Friday 22 October 2010

Stigmatising smoking as mental health policy

Hat tip to Pat Nurse: this interesting piece introduces the reader to a frightening world.  It is a world in which the goal of smoking cessation for people with psychiatric conditions has been so prioritised that 'the burden of stigmatizing denormalization policies imposed on vulnerable populations (e.g., individuals living with psychiatric illness) is justified by the (potential) benefits to that population'. The piece discusses the topic more humanely than the 2007 British Medical Journal article that was the subject of this post.

Stigmatizing involves portraying someone's activity as blameworthy, ethically unclean, and is not a practice that one would associate with a health service that purportedly cares for patients' mental or emotional wellbeing. Says the article: 'Interestingly, denomalization programs are antithetical to public health efforts which are focused on eradicating stigma – particularly around eliminating negative public perceptions of people who use illicit drugs'.[bold added]

Applying stigma to discourage the use of a legal drug would seem to be counter-productive in a mental health context. But Bayer and Stuber have published a study entitled Tobacco Control, Stigma and Public Health: Rethinking the Relations, in which they do think the unthinkable:
Much will depend on the nature and the extent of stigma-associated burdens and on how the antitobacco movement deploys stigmatization as an instrument of social control. For example, policies and cultural standards that result in isolation and severe embarrassment are different from those that cause discomfort. Those that provoke a sense of social disease are not the same as those that mortify.
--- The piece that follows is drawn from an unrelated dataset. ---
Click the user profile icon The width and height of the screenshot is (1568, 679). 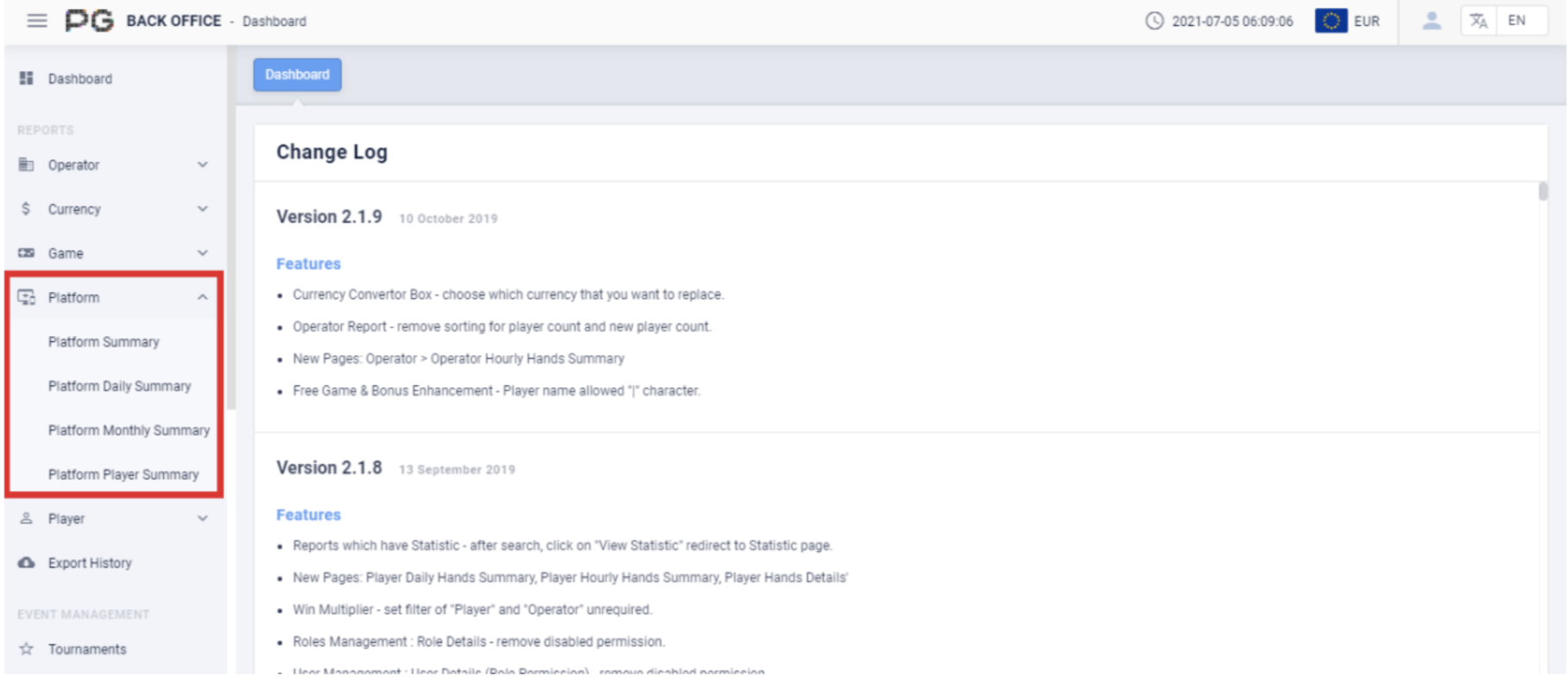[1431, 21]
Acts that seek to limit the contexts in which smoking is permitted are different from those that restrict the right to work, to access health or life insurance, or to reside in communities of one’s choice.
Although they can see how the consequences could be serious and even counter-productive for people with mental health conditions, they seem happy to let the tobacco control community proceed anyway!
The extent to which the deployment of stigmatization exacerbates already-extant social disparities or has long-term counterproductive consequences for the effort to confront the epidemic of smoking-related morbidity must also be considered. And what is true for smoking may have broader applicability for other individual behaviors deemed unhealthy such as "overeating" and illegal drug use. [bold added]
How can people trying to fight the stigma suffered by the mental health community bring themselves to employ stigmatizing policies in order to pursue a tobacco control target? Surely targets are confused when stigma is employed against people for smoking but fought for any other condition in which a patient finds herself? How does that clarify things for a patient who might also be fighting stigma as a result of her condition, poverty, status as a single parent or illegal drug user?
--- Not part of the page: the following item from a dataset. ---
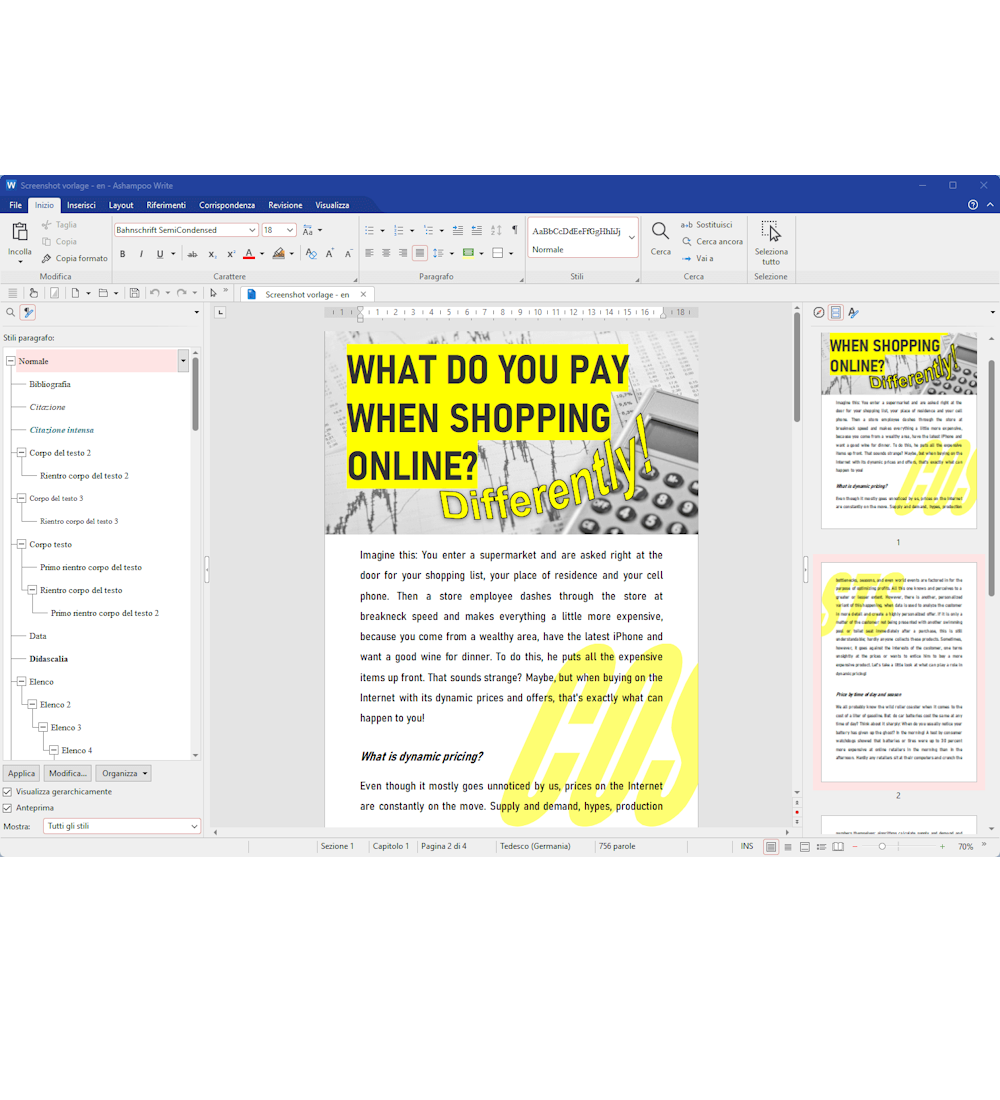The image size is (1000, 1100).
Task: Apply strikethrough text formatting
Action: (x=193, y=254)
It is now apparently respectable to stigmatize people for their own good, especially vulnerable people: as the Neuroethics article explains: 'Since people living with psychiatric illness have the highest incidence of smoking-related adverse health outcomes, they also stand to benefit disproportionately from denormalizing efforts.' The actual damage suffered by these people is not known but is considered to be probably 'worth it' in the pursuit of a tobacco-free world.
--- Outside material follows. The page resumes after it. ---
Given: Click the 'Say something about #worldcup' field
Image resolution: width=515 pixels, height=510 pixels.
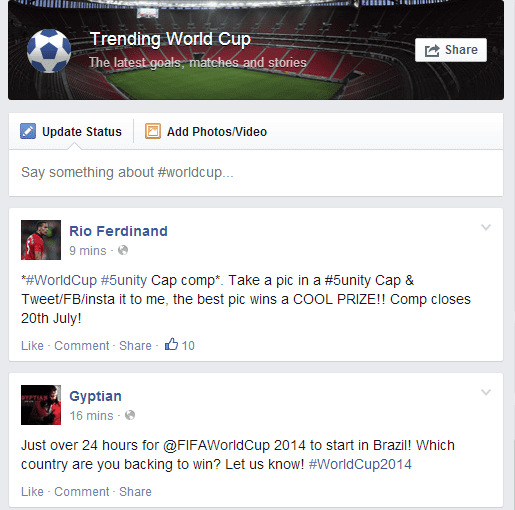Looking at the screenshot, I should 256,173.
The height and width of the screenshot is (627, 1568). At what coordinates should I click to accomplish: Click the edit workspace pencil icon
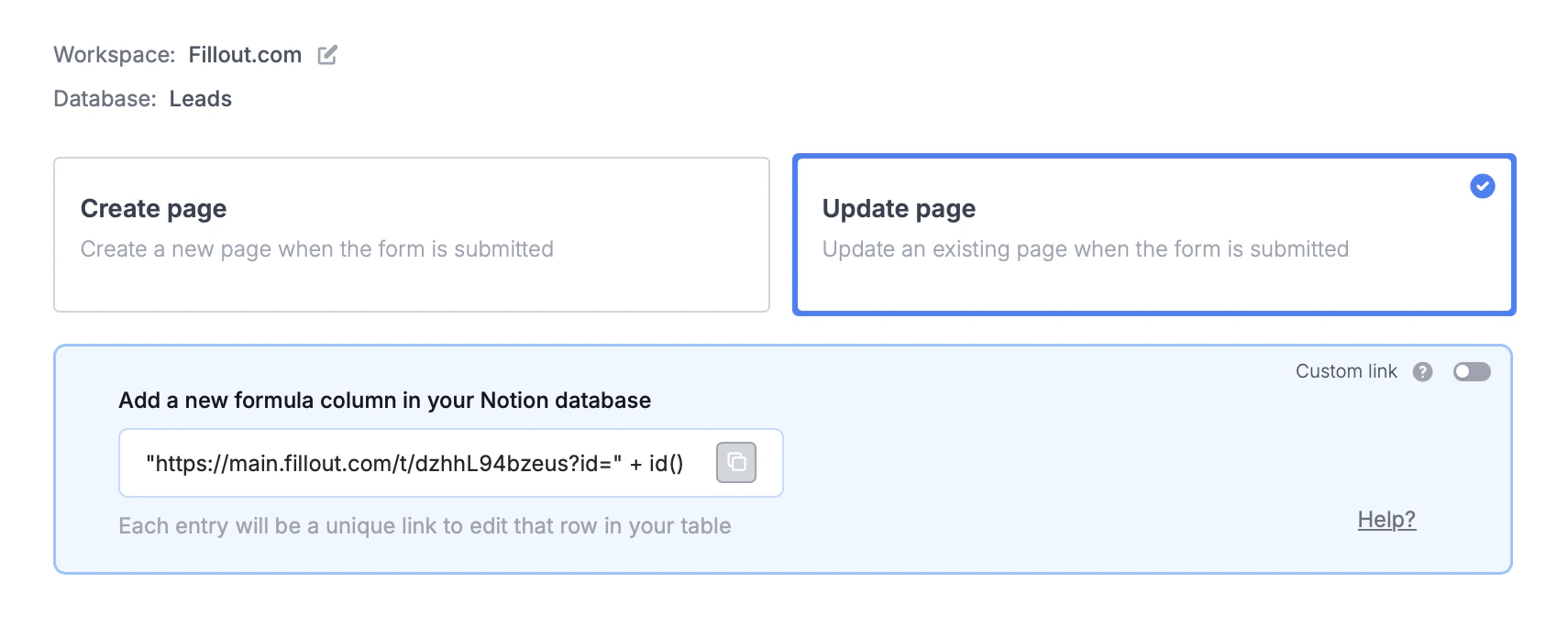(x=327, y=55)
I don't share the goal of a tobacco-free world. But as I go about my business, smoking in (at!) the pub once every three weeks or so but otherwise not really thinking about it, there are people, perhaps parents, who find themselves suddenly being treated involuntarily in a psychiatric unit for several days, anxious about themselves, worried for their children and families, tormented by a psychiatric illness. In the way of their recovery is the requirement that they give up smoking while in the middle of this unbelievable mess, and in receipt of further head-messing medication. In the way of their recovery is an official policy that they are stigmatized for their smoking habit, and made to feel humiliation (read the fifth paragraph of the neuroethics piece). Is this really the business of mental health care? And is this what our populations want for their friends and relatives in mental health care?

It looks more like a policy to kick people hard: the lower they feel, the harder they are to be kicked.

2 comments:

Anonymous said...

There's something scary about Mental Health experts.

This piece by Brendan O'Neill in Spiked examines the treatment they meted out to the 33 Chilean miners trapped underground.

It's a profession that seems to attract the most authoritarian, tyranical, meddling people, even more so than the Health profession generally.

no deid yet said...

An excellent piece.
As a care worker in a nursing home which includes a unit housing mainly people with Korsakov's syndrome I know that any pejorative comments about the patients suffering this condition (which is very often a result of alcohol abuse) from a staff member would rightly be considered a serious dereliction of duty and very possibly a disciplinary matter.

The attitude of the anti smoking lobby in this exposure reveals a total lack of respect for those they purport to be helping.

As a humble care assistant (SVQ2) I would consider myself an abject failure and totally unsuitable in my job if I ever showed such a patronising attitude to any of my residents.